■ QUOTED PASSAGE ■
BEGIN

This Python script analyzes the heart disease dataset from the UCI Machine Learning Repository. The analysis includes data exploration, cleaning, analysis, and visualization using the Pandas library for data manipulation and Matplotlib for plotting.
The heart disease dataset is sourced from the UCI Machine Learning Repository. The dataset contains various features related to heart disease, such as age, sex, chest pain type, cholesterol levels, and more. The data is read into a Pandas DataFrame using the provided URL.
The script performs initial data exploration and cleaning steps, including checking for missing values and handling them appropriately by dropping rows with missing values.
The script calculates summary statistics and correlation matrix to understand the data distribution and relationships between different features.
The script creates various visualizations to further explore the dataset:
- Distribution of age
- Scatter plot of age vs. cholesterol
- Correlation heatmap
- Health risk score distribution
- Scatter plot of age vs. health risk score
- Histogram of age distribution for people with the target condition
- Percentage of people with high cholesterol in each age group
The script calculates the age with the maximum number of persons suffering from high cholesterol and creates a histogram of age distribution for people with the target condition. Additionally, it calculates the percentage of people in each age group with high cholesterol and identifies the age group with the maximum percentage.

END

■ WORK REQUEST 1 ■
According to the heart disease analysis description, how does the script handle missing values?
■ WORK REQUEST 2 ■
Echo the part of the heart disease analysis description that opens with the words containing "The heart disease dataset is" and closes with "between different features.".
■ WORK REQUEST 3 ■
Write what comes next in the heart disease analysis description, starting after its final sentence.

Pixel coordinate grounding data:
BEGIN

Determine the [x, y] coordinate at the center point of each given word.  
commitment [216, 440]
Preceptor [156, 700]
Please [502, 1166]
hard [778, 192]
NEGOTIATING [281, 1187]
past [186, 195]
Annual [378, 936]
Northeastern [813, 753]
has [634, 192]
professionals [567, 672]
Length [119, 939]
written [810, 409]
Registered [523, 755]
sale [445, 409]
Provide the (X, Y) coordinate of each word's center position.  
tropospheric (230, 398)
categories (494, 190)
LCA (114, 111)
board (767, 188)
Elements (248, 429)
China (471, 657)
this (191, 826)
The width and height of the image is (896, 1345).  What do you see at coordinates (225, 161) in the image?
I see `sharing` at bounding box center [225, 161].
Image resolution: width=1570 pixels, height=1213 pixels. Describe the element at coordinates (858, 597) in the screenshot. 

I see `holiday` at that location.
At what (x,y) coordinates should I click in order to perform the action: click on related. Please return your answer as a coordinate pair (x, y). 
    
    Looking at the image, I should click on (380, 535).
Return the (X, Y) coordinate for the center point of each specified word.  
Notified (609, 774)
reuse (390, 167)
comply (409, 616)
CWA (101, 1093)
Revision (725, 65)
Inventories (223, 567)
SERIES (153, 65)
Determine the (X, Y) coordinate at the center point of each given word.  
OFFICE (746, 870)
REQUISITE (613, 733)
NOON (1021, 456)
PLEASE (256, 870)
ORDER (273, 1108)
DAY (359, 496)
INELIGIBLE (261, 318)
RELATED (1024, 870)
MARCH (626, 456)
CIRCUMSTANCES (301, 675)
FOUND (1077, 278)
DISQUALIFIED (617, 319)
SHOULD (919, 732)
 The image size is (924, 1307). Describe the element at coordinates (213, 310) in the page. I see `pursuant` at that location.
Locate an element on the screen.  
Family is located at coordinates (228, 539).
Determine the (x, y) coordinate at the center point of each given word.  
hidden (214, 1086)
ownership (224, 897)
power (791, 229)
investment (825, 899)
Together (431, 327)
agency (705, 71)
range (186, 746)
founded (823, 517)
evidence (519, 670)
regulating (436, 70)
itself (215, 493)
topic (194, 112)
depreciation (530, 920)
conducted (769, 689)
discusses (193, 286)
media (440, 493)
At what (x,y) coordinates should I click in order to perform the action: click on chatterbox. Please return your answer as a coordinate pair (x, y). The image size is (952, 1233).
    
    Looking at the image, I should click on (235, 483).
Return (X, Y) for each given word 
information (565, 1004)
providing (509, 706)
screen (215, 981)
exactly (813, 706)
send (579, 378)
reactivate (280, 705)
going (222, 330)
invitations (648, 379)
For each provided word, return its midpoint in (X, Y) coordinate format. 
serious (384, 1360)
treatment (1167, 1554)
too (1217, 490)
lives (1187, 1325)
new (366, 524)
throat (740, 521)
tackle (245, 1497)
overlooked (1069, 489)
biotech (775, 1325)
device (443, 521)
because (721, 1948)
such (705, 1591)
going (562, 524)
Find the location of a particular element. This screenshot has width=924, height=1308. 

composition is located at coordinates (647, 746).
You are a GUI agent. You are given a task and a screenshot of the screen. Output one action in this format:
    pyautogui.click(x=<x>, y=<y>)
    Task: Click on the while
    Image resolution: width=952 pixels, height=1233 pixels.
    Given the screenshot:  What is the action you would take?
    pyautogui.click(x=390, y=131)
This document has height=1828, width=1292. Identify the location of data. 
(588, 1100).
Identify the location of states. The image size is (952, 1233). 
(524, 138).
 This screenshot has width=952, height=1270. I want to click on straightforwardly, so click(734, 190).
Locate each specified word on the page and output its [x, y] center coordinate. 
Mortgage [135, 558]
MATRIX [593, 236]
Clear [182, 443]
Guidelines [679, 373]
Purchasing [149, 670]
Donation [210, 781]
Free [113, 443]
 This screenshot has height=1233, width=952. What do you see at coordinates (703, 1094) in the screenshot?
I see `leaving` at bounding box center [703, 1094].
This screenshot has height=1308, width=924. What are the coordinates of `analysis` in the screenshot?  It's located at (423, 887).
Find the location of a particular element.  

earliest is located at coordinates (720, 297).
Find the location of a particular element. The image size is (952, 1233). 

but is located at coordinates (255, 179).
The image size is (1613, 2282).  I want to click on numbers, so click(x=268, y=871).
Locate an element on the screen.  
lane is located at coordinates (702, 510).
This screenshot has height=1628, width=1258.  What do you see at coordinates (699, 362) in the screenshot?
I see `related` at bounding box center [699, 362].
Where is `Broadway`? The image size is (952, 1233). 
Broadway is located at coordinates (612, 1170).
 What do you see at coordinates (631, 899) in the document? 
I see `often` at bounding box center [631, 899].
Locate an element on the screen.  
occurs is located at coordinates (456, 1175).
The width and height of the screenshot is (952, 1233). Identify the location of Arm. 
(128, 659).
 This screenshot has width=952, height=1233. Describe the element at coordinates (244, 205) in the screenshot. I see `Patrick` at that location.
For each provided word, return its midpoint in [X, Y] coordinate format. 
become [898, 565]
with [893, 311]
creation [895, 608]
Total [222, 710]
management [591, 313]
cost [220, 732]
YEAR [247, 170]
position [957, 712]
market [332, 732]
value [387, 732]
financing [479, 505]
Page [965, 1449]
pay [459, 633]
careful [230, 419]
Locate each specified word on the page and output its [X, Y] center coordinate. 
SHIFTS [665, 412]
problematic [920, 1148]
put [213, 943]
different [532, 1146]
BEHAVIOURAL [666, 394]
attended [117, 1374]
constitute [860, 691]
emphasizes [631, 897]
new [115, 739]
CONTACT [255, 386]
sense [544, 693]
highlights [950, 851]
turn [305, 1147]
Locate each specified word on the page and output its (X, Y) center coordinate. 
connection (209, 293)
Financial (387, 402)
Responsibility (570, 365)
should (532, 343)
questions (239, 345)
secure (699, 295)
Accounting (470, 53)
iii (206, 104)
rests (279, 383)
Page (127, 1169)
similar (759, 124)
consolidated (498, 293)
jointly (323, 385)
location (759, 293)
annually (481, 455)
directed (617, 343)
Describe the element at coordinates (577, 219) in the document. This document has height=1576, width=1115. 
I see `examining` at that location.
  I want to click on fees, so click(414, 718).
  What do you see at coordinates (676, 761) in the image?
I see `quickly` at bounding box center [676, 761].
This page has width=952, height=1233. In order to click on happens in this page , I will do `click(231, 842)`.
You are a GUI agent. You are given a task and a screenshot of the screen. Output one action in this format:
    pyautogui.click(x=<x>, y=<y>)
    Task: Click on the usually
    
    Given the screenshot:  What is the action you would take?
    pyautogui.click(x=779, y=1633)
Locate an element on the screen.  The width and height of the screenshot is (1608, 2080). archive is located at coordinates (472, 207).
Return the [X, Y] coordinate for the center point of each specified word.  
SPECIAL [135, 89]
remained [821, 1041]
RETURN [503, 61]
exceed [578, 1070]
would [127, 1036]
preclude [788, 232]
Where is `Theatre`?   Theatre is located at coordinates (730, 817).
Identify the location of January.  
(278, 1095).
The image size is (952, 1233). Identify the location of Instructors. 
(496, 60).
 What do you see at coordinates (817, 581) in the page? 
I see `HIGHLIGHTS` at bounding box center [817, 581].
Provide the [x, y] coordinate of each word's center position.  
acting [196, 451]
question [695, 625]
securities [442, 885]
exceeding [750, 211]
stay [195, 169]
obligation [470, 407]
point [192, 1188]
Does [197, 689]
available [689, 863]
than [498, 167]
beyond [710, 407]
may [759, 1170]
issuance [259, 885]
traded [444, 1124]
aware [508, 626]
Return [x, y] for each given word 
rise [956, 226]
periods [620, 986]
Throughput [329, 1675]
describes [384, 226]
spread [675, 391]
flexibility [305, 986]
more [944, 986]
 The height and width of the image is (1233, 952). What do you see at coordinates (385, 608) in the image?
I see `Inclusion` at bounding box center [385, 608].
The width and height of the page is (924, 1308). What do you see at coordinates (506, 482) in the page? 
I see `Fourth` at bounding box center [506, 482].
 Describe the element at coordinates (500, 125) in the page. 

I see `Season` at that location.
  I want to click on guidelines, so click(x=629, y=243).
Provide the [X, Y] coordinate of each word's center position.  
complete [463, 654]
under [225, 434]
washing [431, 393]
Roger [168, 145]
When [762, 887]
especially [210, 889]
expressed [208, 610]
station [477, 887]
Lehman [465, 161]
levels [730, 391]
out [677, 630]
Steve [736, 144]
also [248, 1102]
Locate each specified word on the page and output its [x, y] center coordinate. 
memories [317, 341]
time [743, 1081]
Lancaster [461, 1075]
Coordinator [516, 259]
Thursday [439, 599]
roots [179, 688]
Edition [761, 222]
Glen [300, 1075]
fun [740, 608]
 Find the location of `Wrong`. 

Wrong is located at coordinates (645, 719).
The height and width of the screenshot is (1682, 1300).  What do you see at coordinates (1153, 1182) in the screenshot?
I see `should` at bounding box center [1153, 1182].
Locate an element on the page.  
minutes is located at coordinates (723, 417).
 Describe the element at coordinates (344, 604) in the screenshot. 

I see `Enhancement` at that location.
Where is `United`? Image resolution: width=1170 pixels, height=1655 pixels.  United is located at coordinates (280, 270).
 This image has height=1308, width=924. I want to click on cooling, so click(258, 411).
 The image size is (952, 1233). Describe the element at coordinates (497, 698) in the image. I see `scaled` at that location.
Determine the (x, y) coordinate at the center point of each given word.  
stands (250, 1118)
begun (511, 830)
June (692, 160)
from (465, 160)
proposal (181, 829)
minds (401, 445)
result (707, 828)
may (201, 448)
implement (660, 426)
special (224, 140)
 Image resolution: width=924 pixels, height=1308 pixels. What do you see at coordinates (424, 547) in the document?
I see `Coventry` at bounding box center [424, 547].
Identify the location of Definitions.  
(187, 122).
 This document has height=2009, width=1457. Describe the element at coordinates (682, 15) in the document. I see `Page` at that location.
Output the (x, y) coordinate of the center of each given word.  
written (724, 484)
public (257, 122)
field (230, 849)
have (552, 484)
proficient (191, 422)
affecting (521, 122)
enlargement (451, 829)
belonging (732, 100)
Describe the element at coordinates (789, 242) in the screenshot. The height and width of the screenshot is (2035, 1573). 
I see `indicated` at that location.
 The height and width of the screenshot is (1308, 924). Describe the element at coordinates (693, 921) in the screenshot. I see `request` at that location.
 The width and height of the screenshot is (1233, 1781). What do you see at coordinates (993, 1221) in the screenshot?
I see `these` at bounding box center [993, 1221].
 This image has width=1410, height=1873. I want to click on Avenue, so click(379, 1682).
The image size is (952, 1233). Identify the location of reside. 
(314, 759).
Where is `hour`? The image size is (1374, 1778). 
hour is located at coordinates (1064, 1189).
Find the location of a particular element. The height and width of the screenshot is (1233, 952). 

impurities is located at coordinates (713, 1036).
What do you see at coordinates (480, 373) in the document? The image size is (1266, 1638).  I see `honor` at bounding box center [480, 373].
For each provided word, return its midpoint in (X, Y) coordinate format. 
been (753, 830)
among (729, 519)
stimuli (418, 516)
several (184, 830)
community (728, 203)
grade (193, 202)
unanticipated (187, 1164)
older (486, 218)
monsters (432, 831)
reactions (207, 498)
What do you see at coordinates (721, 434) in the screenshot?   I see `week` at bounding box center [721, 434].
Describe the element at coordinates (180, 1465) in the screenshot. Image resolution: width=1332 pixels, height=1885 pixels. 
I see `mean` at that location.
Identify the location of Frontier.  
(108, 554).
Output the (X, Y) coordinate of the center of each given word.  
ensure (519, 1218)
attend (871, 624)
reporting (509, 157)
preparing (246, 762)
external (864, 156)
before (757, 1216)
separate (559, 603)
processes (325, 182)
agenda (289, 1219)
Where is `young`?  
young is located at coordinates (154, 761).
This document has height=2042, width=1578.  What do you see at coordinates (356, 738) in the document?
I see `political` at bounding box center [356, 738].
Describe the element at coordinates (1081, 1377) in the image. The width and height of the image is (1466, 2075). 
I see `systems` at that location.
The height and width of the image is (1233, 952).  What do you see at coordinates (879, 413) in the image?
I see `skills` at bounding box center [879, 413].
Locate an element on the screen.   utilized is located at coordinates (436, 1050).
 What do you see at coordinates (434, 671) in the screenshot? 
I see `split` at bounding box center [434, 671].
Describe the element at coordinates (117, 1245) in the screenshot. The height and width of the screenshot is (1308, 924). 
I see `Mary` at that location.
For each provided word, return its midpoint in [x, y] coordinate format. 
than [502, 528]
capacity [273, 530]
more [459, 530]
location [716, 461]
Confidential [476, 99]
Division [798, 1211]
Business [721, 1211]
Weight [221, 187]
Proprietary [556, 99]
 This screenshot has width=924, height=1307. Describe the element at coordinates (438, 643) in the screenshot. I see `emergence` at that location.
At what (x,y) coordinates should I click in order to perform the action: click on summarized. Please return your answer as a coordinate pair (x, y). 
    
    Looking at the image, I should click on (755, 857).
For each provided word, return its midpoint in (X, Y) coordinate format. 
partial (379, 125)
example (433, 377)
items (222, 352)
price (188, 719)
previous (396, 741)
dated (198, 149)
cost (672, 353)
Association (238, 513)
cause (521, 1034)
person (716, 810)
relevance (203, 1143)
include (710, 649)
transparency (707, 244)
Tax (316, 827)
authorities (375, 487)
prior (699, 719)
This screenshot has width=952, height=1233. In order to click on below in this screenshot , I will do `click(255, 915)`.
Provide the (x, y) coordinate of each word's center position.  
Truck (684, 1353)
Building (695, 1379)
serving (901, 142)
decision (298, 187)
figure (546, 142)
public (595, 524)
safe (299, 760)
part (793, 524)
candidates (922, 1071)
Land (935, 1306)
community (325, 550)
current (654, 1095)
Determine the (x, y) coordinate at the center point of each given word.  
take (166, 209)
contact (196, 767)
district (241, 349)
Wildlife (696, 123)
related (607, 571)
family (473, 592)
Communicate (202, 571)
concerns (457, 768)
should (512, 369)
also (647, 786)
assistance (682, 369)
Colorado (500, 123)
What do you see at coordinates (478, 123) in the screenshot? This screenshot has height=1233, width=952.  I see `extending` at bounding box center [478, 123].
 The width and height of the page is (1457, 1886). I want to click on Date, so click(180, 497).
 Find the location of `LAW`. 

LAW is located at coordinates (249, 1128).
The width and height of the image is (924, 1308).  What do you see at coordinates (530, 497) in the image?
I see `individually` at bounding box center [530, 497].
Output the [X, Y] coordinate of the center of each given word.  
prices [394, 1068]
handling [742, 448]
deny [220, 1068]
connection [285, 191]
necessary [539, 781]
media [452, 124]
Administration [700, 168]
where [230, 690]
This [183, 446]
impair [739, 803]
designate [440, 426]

END

■ ANSWER BOX 1 ■
It drops the rows with missing values.

■ ANSWER BOX 2 ■
The heart disease dataset is sourced from the UCI Machine Learning Repository. The dataset contains various features related to heart disease, such as age, sex, chest pain type, cholesterol levels, and more. The data is read into a Pandas DataFrame using the provided URL.
The script performs initial data exploration and cleaning steps, including checking for missing values and handling them appropriately by dropping rows with missing values.
The script calculates summary statistics and correlation matrix to understand the data distribution and relationships between different features.

■ ANSWER BOX 3 ■
The plot images are included in the repository:
- Distribution_of_Age.png
- Scatter_Plot_Age_vs_Cholesterol.png
- Correlation_Heatmap.png
- Health_Risk_Score_Distribution.png
- Scatter_Plot_Age_vs_Health_Risk_Score.png
- Age_Distribution_of_People_with_Target_Condition.png
- Percentage_of_People_with_High_Cholesterol_in_Each_Age_Group.png
- Install the required Python libraries: pandas, matplotlib.
- Run the Python script main.py.
- View the generated visualizations to gain insights into the heart disease dataset.